__PROBLEM DETAILS__
Please set down each of the lines below once more, exactly, omitting all pictures.

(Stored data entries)
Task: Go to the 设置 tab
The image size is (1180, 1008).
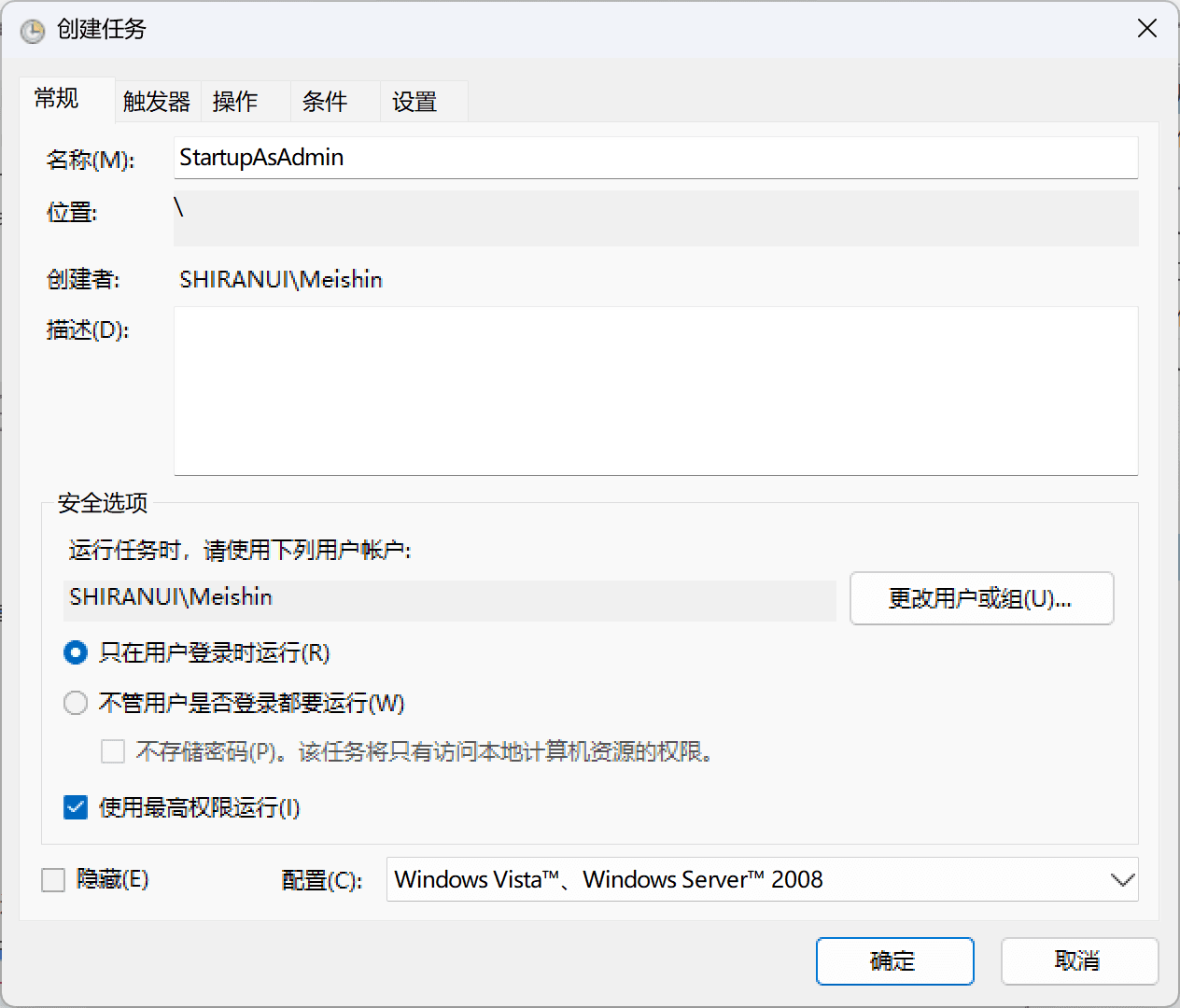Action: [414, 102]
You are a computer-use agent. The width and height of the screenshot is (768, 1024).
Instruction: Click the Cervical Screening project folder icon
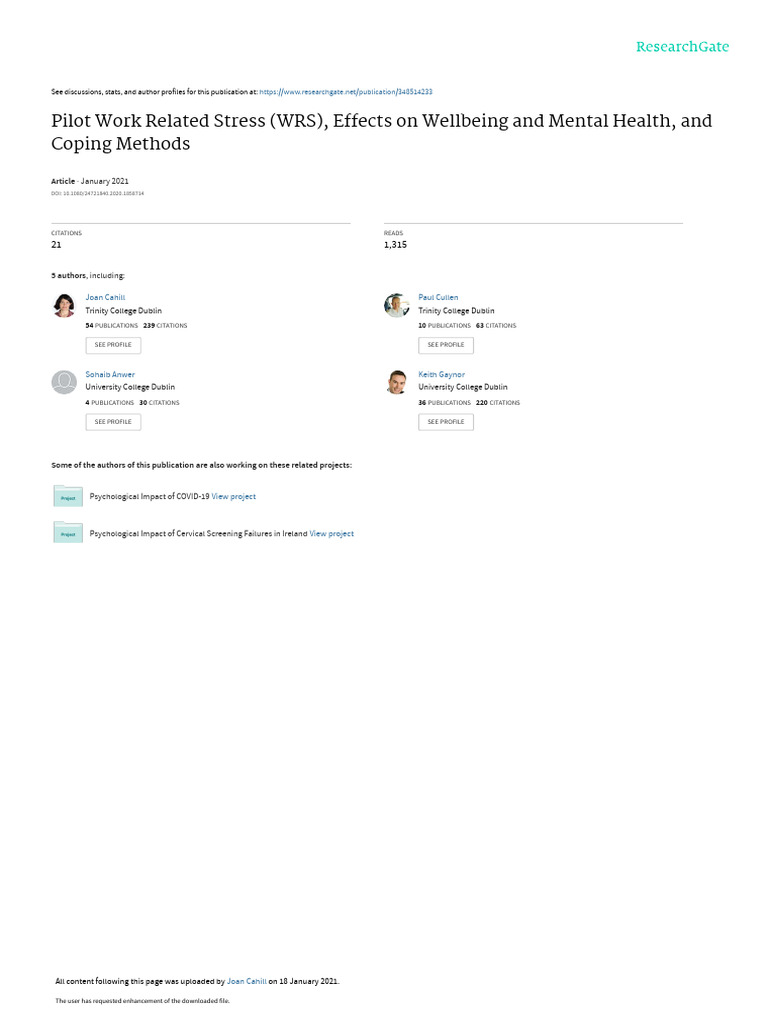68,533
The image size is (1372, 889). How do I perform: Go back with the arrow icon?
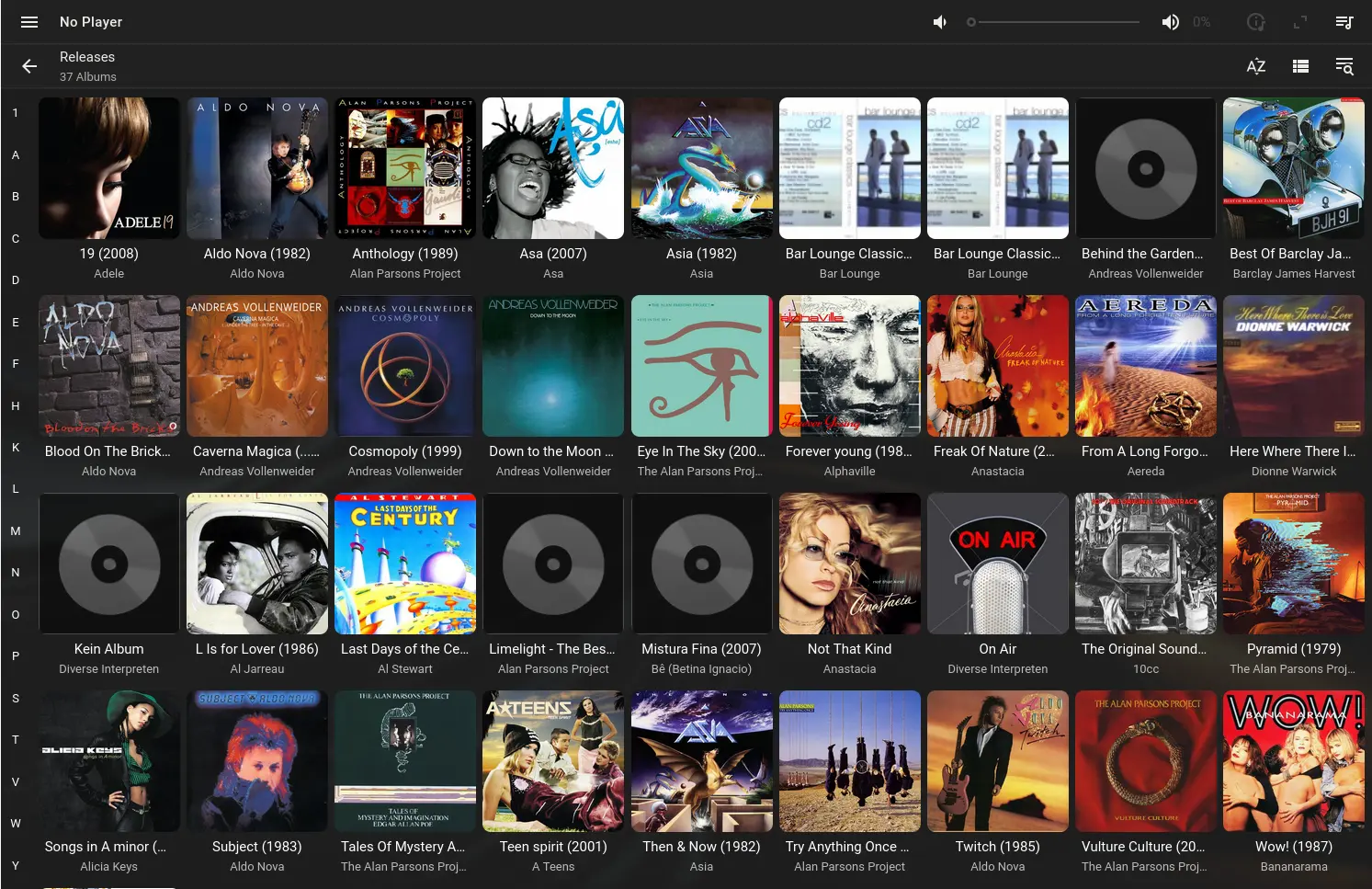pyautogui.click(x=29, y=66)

__FINAL ANSWER__
Task: Go to the 设置 tab
The image size is (1180, 1008).
Action: [414, 102]
You are a computer-use agent. The width and height of the screenshot is (768, 1024).
Instruction: Click the Cervical Screening project folder icon
68,533
The image size is (1372, 889). How do I perform: Go back with the arrow icon?
pyautogui.click(x=29, y=66)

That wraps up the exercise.